(Entries on target coordinates)
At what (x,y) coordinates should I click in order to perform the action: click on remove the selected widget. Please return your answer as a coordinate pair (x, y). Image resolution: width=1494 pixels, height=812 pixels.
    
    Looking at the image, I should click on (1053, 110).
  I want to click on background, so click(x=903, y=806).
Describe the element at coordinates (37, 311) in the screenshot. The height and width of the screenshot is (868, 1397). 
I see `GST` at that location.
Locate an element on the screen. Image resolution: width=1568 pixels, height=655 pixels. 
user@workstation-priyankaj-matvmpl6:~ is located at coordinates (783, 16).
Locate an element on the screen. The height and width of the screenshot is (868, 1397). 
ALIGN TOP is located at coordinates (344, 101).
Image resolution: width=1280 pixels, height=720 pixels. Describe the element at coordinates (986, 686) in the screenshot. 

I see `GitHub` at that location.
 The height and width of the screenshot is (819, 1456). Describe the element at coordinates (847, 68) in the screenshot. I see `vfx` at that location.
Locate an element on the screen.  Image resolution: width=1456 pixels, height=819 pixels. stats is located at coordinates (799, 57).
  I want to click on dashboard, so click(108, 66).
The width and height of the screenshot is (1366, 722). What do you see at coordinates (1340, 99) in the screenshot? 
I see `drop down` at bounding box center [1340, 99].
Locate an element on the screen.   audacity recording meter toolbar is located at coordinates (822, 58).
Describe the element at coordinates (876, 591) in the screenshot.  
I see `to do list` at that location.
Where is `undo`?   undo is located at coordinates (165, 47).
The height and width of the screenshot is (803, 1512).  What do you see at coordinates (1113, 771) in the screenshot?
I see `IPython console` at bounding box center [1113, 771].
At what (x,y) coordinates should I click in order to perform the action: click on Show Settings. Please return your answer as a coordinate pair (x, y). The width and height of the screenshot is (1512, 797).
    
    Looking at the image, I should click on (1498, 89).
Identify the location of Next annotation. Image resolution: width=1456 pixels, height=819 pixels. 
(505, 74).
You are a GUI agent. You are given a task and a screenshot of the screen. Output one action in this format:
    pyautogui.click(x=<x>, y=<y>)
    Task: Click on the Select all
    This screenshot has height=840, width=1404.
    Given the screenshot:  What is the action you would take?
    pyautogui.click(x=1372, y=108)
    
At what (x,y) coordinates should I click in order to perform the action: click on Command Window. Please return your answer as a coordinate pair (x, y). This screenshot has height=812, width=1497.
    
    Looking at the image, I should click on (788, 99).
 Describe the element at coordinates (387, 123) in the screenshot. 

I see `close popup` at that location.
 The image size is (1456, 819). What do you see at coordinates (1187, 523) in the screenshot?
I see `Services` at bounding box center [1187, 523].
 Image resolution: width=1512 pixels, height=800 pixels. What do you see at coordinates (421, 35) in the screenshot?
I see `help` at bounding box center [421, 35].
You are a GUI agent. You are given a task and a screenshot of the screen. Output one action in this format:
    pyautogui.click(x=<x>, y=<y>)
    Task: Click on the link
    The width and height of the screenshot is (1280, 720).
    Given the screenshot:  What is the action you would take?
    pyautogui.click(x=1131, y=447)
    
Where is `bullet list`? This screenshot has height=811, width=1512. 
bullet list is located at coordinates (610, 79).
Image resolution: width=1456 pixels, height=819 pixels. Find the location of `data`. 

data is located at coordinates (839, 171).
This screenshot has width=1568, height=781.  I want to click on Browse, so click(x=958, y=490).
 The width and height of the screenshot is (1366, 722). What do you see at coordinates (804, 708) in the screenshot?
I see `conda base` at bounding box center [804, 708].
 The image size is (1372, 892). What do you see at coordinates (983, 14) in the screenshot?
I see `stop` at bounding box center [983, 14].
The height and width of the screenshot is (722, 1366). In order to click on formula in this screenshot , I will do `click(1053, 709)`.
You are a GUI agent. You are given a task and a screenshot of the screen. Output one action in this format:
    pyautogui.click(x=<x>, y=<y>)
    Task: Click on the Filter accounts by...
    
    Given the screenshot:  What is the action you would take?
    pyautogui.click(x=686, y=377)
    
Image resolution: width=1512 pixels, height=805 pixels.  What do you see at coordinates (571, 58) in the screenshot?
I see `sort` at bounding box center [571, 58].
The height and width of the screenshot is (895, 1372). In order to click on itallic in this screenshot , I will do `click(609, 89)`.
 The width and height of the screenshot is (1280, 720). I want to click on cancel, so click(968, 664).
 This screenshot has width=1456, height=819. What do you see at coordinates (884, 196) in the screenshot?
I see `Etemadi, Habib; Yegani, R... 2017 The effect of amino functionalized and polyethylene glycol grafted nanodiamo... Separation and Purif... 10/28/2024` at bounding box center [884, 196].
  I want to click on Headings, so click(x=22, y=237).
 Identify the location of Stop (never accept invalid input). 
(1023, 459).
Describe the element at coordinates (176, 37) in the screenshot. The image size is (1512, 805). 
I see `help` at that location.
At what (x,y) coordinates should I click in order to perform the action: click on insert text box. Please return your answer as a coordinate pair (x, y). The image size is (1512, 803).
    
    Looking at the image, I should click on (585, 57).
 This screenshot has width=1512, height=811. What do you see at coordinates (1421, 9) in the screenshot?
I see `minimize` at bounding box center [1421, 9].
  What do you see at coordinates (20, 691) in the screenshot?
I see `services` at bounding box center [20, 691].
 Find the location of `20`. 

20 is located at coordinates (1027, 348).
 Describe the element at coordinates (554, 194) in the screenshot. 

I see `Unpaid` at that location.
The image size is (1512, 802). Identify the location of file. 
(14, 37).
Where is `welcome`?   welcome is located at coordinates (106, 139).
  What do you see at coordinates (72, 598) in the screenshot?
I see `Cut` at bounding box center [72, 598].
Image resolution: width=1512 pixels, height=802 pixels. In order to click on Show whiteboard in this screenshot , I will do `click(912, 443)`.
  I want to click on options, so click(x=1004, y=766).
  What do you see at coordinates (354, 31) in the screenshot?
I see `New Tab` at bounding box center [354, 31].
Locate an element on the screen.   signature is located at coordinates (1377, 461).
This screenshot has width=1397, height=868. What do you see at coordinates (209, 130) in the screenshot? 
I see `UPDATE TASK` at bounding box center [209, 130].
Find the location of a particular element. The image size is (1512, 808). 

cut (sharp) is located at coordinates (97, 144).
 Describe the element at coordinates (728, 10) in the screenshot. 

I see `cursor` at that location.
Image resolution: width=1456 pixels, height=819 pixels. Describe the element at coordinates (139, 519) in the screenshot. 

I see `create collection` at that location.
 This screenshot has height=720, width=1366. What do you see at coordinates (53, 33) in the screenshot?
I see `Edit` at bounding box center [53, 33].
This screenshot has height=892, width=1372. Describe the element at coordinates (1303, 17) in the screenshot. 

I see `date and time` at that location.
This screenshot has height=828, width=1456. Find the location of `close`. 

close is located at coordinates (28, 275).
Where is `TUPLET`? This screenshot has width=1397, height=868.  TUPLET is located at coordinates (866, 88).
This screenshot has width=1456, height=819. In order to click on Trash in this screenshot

• EXERCISE OBJECTIVE:
Could you arrange the part of the items that opens with the line containing "Image resolution: width=1512 pixels, height=802" and closes with the line containing "center [209, 130]." as a numbered list, leaving out blank lines?

• RESULT OF THIS EXERCISE:
1. Image resolution: width=1512 pixels, height=802 pixels. In order to click on Show whiteboard in this screenshot , I will do `click(912, 443)`.
2.   I want to click on options, so click(x=1004, y=766).
3.   What do you see at coordinates (354, 31) in the screenshot?
4. I see `New Tab` at bounding box center [354, 31].
5. Locate an element on the screen.   signature is located at coordinates (1377, 461).
6. This screenshot has width=1397, height=868. What do you see at coordinates (209, 130) in the screenshot? 
7. I see `UPDATE TASK` at bounding box center [209, 130].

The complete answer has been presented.